Le veilleur de nuit commence sa tournée. Il perpétue une tradition qui remonte au 16ème siècle et dont le premier objectif était de protéger le village de l’incendie. Il va tourner dans toutes les rues de la bourgade et effectuer seize arrêts au cours desquels il lancera son chant ancestral qu’il agrémentera de quelques  anecdotes historiques ou humoristiques : « Le veilleur de nuit, c’était le premier sapeur pompier. Les initiales sont s p. Vous savez ce veut dire s p en alsacien ? Sa prûle… »
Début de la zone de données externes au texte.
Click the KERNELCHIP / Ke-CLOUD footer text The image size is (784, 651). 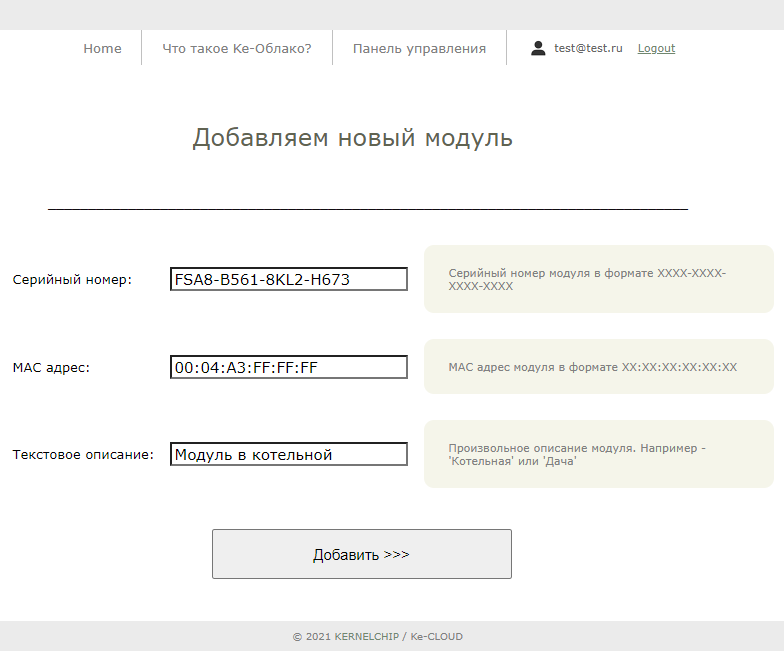pos(378,636)
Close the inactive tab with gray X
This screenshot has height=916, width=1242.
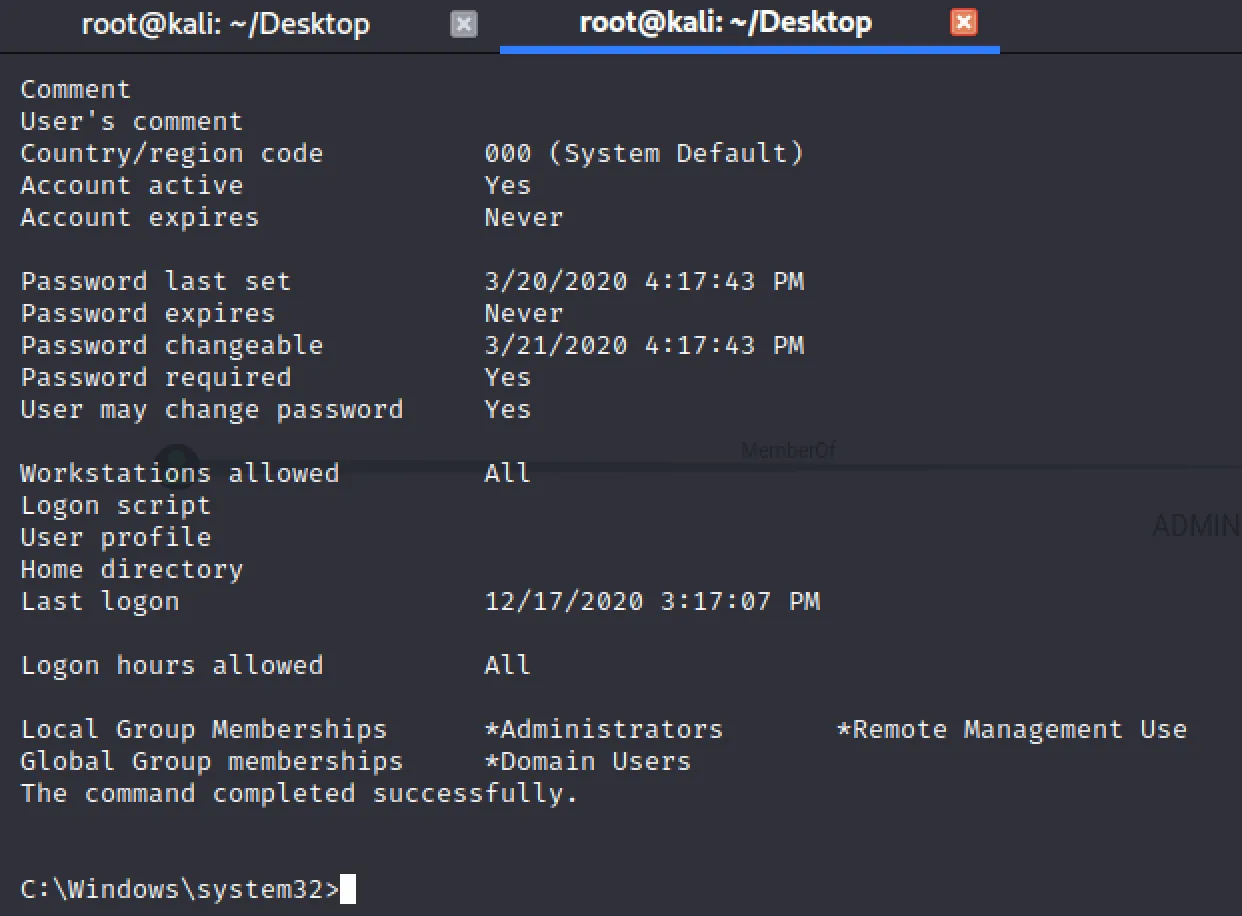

Ce soir de l’Avent, ils sont une bonne centaine à le suivre dans les ruelles de la vieille cité déjà presqu’endormie. Aujourd’hui, c’est Louis qui est de service. Ses deux collègues, Marcel et Jean-Luc, le relaieront les autres soirs de décembre. L’arrière grand-père de Jean-Luc fut le dernier veilleur municipal de Turckheim en 1939. Ne leur dites pas que c’est du folklore. Pour eux, c’est simplement une tradition qui convient d’être préservée. Ils la font revivre tous les soirs du 1er mai au 31 octobre, et les 6, 13, 20 et 31 décembre. Avec pour ce dernier soir de l’année un horaire de circonstance : minuit, histoire de bien commencer 2015.